Now it can be argued 'till hell freezes over whether voting for Obama will somehow advance the revolutionary process by dislodging the ultra-right-wing from power, but we should be careful not to call that reformism. It could be reformist, but it might not be also. It all depends on the ultimate goal. It's one thing to judge a strategy as effective or not, and quite another to judge the motives of those employing it. They could be reformists, or they could be revolutionaries.

The article makes some excellent points, and is, for the most part, right on the money.

Again, there are those who talk about Marxist revolution as if it were a true prophetic 'religion' where events march along to the beat of some cosmic, fatalistic drummer-god, with or without working class involvement.

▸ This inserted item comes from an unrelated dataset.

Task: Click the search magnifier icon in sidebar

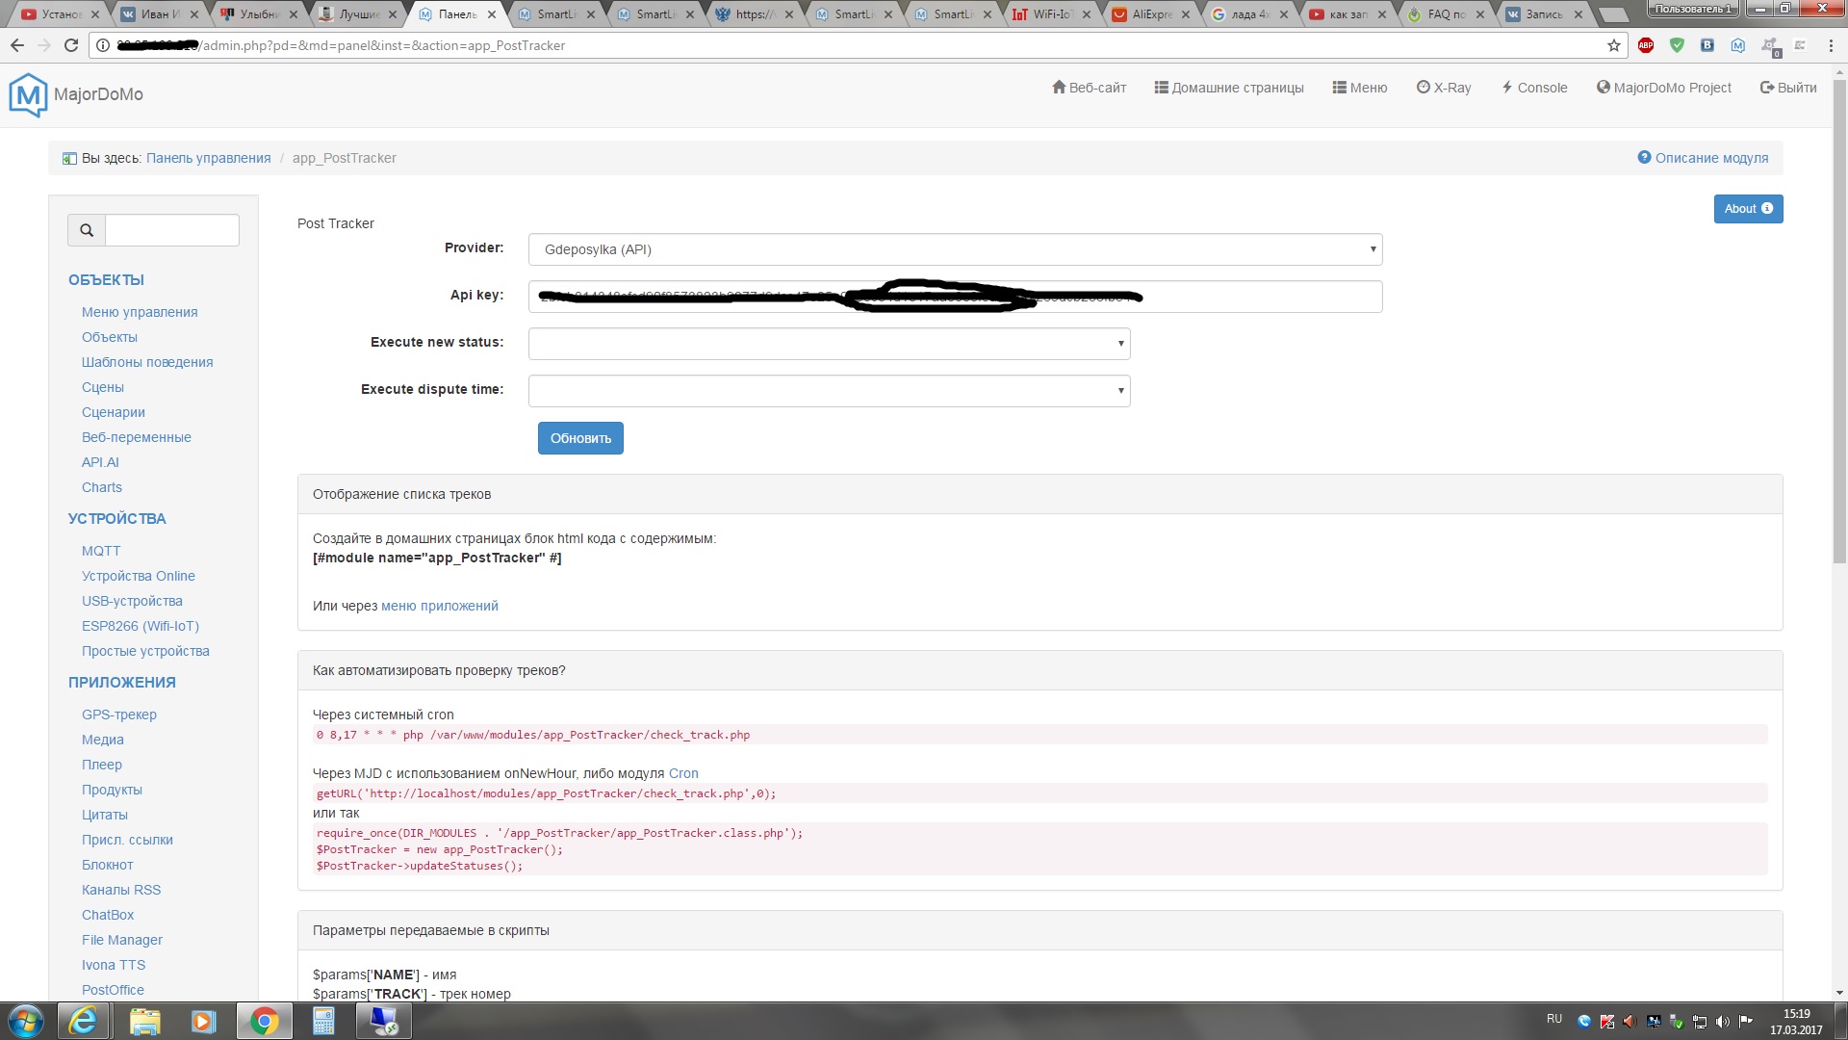Action: (x=87, y=230)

Nothing is inevitable, not even evolution, as chaos and unpredictability are real features of the universe. Sudden storms have been known to sink whole armadas, and Ephialtes might have broken his leg and never showed up at Thermopylae, and thus the course of history is forever altered by circumstance or bad luck!

KurtFF8
25th October 2008, 18:26
But he says we can't be smug about the crisis and it is somehow religiolus. That we should instead be happy to see rulers correct the crisis and soften the blow to regular people. Well, It's a bit reformist, innit?

Yeah I thought that was an odd ending to the otherwise pretty good article. But when you realize, as the author does, that a socialist revolution is an unlikely end to this crisis, then perhaps taking a reformist line on dealing with the crisis isn't entirely "anti-Marxist". Although it still is an odd stance to have as we ought to be building class consciousness and revolutionary organizations instead of putting faith in the capitalist class to "do the right thing"

Vanguard1917
25th October 2008, 18:49
Yeah I thought that was an odd ending to the otherwise pretty good article. But when you realize, as the author does, that a socialist revolution is an unlikely end to this crisis, then perhaps taking a reformist line on dealing with the crisis isn't entirely "anti-Marxist". Although it still is an odd stance to have as we ought to be building class consciousness and revolutionary organizations instead of putting faith in the capitalist class to "do the right thing"

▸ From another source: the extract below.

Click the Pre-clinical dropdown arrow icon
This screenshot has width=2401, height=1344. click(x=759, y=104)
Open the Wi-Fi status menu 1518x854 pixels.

I think the point Brendan O'Neill is making is that some sections of the elite are able to take pleasure from the economic crisis precisely because there is no working class movement putting forward an alternative, like there often were in previous crises. This state of affairs - where their social and economic privileges remain unchallenged, and where there is no substantial movement in society confronting their conservative instincts - means that sections of the elite are able to smugly laugh about the crisis and even portray themselves as 'radicals'. In this sense, this is a 'safe' capitalist crisis, as O'Neill points out:

"One reason why sections of the cultural elite (Jenkins labels them ‘Guardian writers and Labour politicians’) can take pleasure in the credit crunch is because this is a ‘safe’ capitalist crisis: there’s no organised or revolutionary working class seeking to overthrow the capitalist system and replace it with something else, only the disorientation of the capitalist elite itself. You can bet a banker’s bonus that these observers would not be chortling into their cappuccinos if there were a serious challenge to capitalism."

There are also those who are pretty much welcoming a recession as a way of teaching us all a lesson about our supposedly lavish lifestyles, and essentially welcoming the rising poverty that will result, as the article astutely observes:

"Others are hoping that the crisis will not only wipe the smirk of bankers’ faces (which has long been the profound aim of Marxism, of course), but also teach the rest of us to live more austere lives. A left-leaning think tank says people will have to ‘accept that they will earn less and consume less’ (10). A Nobel Prize-winning scientist says: ‘It’s a cruel thing to say… but if we are looking at a slowdown in the economy, there will be less fossil fuels burning, so for the climate it could be an advantage.’ (11) "

KurtFF8
26th October 2008, 01:21
Ah perhaps I was misinterpreting what he meant at the very end there.